Le grand public commence à connaître ses droits. L'enjeu peut être important en termes d'image.
Marianne Benichou, consultante senior chez Solucom
Notifier les failles de sécurité à la Cnil
L'article 31 du projet de réglementation prévoit également que les entreprises devront informer l'autorité de protection des données (la Cnil en France) si des données personnelles ont été perdues ou piratées. Le texte mentionne un délai de vingt-quatre heures pour effectuer la notification. Si l'entreprise prouve qu'elle a mis en place un dispositif de sécurité raisonnable, elle pourra échapper à la notification auprès des personnes concernées, c'est-à-dire ses clients et prospects. « On est essentiellement sur des problématiques d'organisation. L'enjeu est de définir le processus qui permettra de prendre en compte le respect de la vie privée au sein des projets (le Privacy by design), de définir la méthodologie et de sensibiliser les collaborateurs, notamment en diffusant un code des bonnes pratiques », souligne Marianne Benichou.
Toutefois, pour pouvoir notifier une faille de sécurité, il faut mettre en place des processus qui permettent de détecter une attaque ou une fuite de données, ce qui est complexe. De plus le projet est flou. « Nous ne savons pas encore quels types de failles devront être notifiés. Si un disque dur crypté est égaré, faut-il le déclarer ? », s'interroge Michel Bazet, directeur des risques opérationnels et de la qualité et CIL d'AG2R-La Mondiale ?
Il faut former les courtiers et les mandataires à la protection des données, car, actuellement, ils ne sont pas du tout sensibilisés.

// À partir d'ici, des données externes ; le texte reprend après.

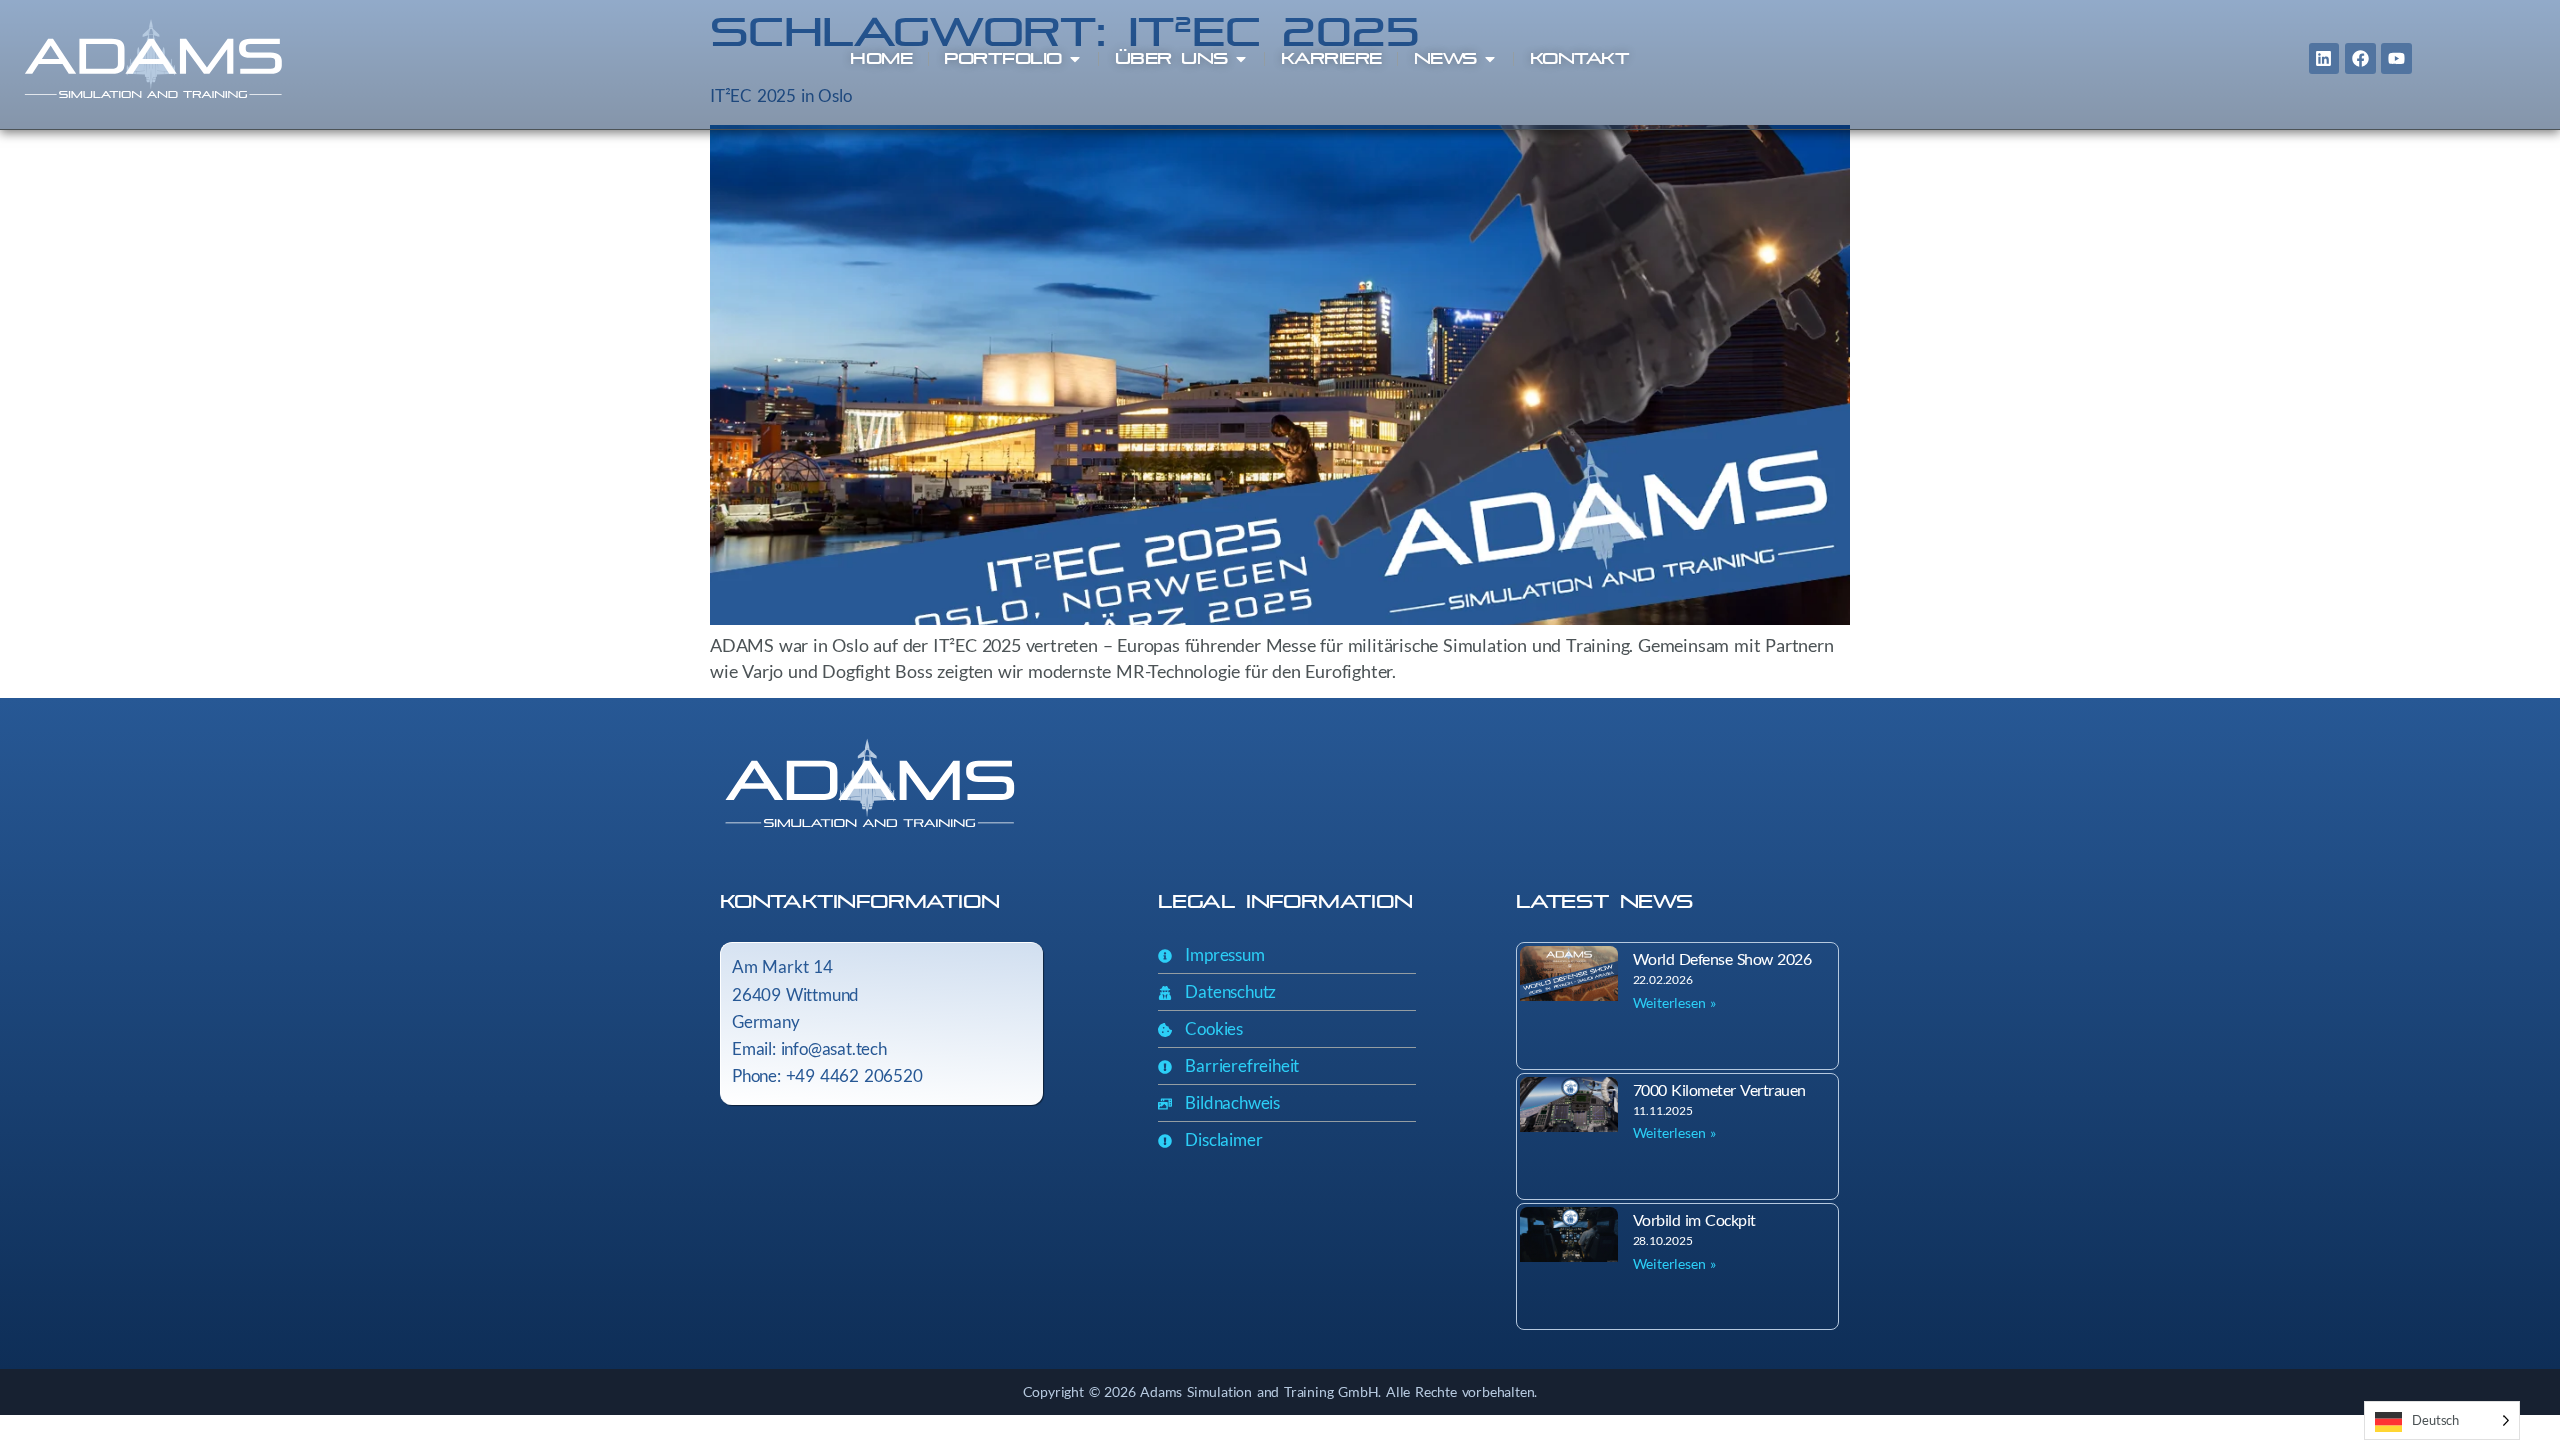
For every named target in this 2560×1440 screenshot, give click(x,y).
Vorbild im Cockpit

Corine Monteil, directrice générale du courtier grossiste nousassurons.com
Les distributeurs et sous-traitants responsables
Le nouveau règlement introduit également une responsabilité pour les sous-traitants et la notion de coresponsable de traitement. « Il faudra donc documenter les contrats et les mandats de façon beaucoup plus précise, afin de définir les limites de responsabilité des uns et des autres. Il faudra également mener des audits et des contrôles chez le sous-traitant », prévoit Michel Bazet.
Juristes, délégataires, sous-traitants, CIL, responsable conformité et informaticiens devront être mis autour d'une table quand des conventions seront rédigées pour des traitements informatiques. On voit donc que courtiers et délégataires seront touchés. D'ailleurs, à terme, « les assureurs pourront refuser de travailler avec certains courtiers s'ils estiment que leur gestion des données personnelles ne respecte pas la réglementation », prévient pour sa part Marianne Benichou.